-

@ mleku
2025-06-06 14:12:44
a lexicon is a form of compression in itself, most compression algorithms contain a lexicon of repeating symbols but it's a thing that needs to be shared between participants on a consistent and timely basis
a fixed lexicon is less flexible but potentially more compact
also, if you use a variable integer length scheme so you have 8 bits cipher, and mark the end of a value with the 8th bit being on, you get 128 ciphers per 8 bits and 2^14 gives you 16384 ciphers and if you order your lexicon so the most frequent words are lower numbers, most of the time it will be 1 and 2 bytes for like 95% of messages, and that last 5% you need 24 bits.

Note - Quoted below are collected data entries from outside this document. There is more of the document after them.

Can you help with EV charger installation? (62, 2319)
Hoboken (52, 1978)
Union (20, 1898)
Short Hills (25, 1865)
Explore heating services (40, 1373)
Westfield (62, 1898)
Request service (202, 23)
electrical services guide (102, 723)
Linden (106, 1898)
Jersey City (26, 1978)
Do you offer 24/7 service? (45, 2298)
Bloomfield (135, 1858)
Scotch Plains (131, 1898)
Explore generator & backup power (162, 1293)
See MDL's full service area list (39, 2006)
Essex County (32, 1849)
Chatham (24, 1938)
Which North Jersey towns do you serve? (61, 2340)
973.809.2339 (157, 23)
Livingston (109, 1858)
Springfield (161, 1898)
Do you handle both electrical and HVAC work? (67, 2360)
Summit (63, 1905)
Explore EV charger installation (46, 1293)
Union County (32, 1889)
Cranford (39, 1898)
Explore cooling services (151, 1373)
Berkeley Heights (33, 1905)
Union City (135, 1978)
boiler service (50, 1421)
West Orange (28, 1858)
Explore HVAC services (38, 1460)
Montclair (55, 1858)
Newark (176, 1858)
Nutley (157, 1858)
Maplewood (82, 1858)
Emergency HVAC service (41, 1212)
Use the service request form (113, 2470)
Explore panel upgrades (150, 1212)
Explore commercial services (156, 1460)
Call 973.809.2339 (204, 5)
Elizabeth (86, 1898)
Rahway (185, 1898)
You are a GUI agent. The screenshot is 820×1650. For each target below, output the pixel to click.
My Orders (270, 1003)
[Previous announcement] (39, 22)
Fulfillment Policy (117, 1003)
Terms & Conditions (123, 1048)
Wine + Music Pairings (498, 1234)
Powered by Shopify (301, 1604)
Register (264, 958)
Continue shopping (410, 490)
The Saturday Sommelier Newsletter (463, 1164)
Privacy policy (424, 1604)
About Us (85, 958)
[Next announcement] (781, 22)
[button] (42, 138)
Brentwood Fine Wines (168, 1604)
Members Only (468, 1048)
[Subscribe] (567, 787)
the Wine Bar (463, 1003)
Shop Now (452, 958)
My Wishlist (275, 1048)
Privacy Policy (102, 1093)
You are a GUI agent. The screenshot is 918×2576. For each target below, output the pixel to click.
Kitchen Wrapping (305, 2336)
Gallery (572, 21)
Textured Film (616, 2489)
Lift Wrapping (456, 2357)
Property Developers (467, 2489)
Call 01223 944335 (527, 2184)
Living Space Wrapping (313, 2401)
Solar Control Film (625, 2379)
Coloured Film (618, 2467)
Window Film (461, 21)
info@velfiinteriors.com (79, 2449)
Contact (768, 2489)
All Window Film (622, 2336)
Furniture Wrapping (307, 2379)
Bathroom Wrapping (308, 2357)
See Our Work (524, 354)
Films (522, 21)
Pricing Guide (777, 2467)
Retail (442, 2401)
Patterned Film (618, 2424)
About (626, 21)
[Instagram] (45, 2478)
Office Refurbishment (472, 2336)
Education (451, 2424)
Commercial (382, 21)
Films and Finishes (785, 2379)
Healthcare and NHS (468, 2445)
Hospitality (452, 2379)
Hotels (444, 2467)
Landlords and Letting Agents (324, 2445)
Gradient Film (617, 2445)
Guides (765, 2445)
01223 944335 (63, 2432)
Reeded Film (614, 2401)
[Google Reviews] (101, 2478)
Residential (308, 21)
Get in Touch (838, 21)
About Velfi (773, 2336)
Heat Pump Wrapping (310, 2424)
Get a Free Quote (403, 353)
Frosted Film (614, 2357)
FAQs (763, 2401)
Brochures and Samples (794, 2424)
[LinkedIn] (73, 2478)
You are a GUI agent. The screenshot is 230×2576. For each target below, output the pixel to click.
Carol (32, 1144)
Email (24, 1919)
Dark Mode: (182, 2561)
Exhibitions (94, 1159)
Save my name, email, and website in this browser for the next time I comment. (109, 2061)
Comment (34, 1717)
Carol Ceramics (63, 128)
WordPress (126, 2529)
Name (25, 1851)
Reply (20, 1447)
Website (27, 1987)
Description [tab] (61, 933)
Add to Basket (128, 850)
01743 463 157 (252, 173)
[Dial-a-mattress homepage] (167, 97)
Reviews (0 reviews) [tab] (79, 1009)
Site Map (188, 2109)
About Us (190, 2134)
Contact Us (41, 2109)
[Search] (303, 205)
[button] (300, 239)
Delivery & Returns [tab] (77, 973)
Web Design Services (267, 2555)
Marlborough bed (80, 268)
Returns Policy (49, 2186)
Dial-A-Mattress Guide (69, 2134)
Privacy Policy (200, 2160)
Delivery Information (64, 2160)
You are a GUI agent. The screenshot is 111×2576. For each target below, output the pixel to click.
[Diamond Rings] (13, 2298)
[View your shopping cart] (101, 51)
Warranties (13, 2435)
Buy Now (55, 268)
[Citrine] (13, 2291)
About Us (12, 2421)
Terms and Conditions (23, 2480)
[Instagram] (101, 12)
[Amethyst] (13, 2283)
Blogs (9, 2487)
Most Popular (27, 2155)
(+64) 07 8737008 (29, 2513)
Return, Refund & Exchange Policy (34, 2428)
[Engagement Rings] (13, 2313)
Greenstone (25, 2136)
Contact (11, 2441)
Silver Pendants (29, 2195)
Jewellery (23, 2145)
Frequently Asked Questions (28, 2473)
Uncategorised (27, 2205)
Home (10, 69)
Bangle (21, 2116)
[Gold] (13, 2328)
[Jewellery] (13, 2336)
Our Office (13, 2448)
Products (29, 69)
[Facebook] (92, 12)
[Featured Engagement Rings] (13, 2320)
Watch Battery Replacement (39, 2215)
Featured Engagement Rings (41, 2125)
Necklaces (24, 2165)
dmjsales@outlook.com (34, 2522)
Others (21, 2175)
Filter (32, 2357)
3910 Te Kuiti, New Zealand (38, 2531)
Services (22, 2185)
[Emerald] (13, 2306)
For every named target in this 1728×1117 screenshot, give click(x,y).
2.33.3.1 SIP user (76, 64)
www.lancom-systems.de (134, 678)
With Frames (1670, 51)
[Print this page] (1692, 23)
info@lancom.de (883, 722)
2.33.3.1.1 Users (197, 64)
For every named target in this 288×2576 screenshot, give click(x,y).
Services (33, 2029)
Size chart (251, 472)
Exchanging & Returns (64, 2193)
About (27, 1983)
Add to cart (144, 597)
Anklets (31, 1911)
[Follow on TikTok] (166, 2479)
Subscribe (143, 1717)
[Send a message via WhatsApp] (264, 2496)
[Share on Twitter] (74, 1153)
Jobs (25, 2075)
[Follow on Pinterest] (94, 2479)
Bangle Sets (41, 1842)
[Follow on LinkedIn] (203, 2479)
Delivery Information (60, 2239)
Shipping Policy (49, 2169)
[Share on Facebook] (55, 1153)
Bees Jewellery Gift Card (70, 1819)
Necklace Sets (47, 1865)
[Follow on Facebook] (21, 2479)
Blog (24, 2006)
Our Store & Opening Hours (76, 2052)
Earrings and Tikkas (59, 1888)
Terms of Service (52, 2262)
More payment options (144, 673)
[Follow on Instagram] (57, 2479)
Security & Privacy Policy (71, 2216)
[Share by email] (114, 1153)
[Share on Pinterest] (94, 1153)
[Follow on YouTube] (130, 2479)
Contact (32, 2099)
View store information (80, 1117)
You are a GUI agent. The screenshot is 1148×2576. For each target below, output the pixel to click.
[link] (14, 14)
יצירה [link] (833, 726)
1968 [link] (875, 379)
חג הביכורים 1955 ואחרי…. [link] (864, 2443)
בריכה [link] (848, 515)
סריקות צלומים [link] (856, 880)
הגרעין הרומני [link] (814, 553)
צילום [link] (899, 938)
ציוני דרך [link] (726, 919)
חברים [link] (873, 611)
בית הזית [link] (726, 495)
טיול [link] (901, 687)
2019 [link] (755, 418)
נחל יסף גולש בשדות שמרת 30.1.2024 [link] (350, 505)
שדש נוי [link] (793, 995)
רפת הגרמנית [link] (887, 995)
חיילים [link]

this is a subject that is very dear to my heart and i have even written a novel scheme for variable integers that can be encoded and decoded over a stream process without forward scanning or going backwards to clarify what a message is.
this encoding is a trinary code though, so making a variable integer encoding with it would be a different procedure because with binary you just use the 8th bit as a continue/end flag (so each segment has a zero or one at the 8th bit except to mark the end of a cipher.
i would have to think about it a bit to convert this varint style to a trinary encoding, you could even just have a third state (like the black or the full bright) indicates the end of each cipher, this is the simplest form of compression that exists for general encoding, but instead you could change it up so you segment your atomic values, a trinary is based on 3, probably you could join them into groups of 3 and then you get 27, so then for this encoding you could have a simple all lower case and the all-three-in-bright would represent the space, and use telegraphy words like "stop"
it just occurs to me that morse code is almost exactly this, it's a binary code, with 3 bits per unit.
anyway, haha. the real thing is how do you such an encoding scheme, whether you have a lexicon, or whether you have a protocol for appending entries to a lexicon, and then you have single letter codes, and then if the sign of that is missing, you mean a lexicon entry, but you have a problem of consistency issue in that messages can become indecipherable if all participants don't have all of the lexicon.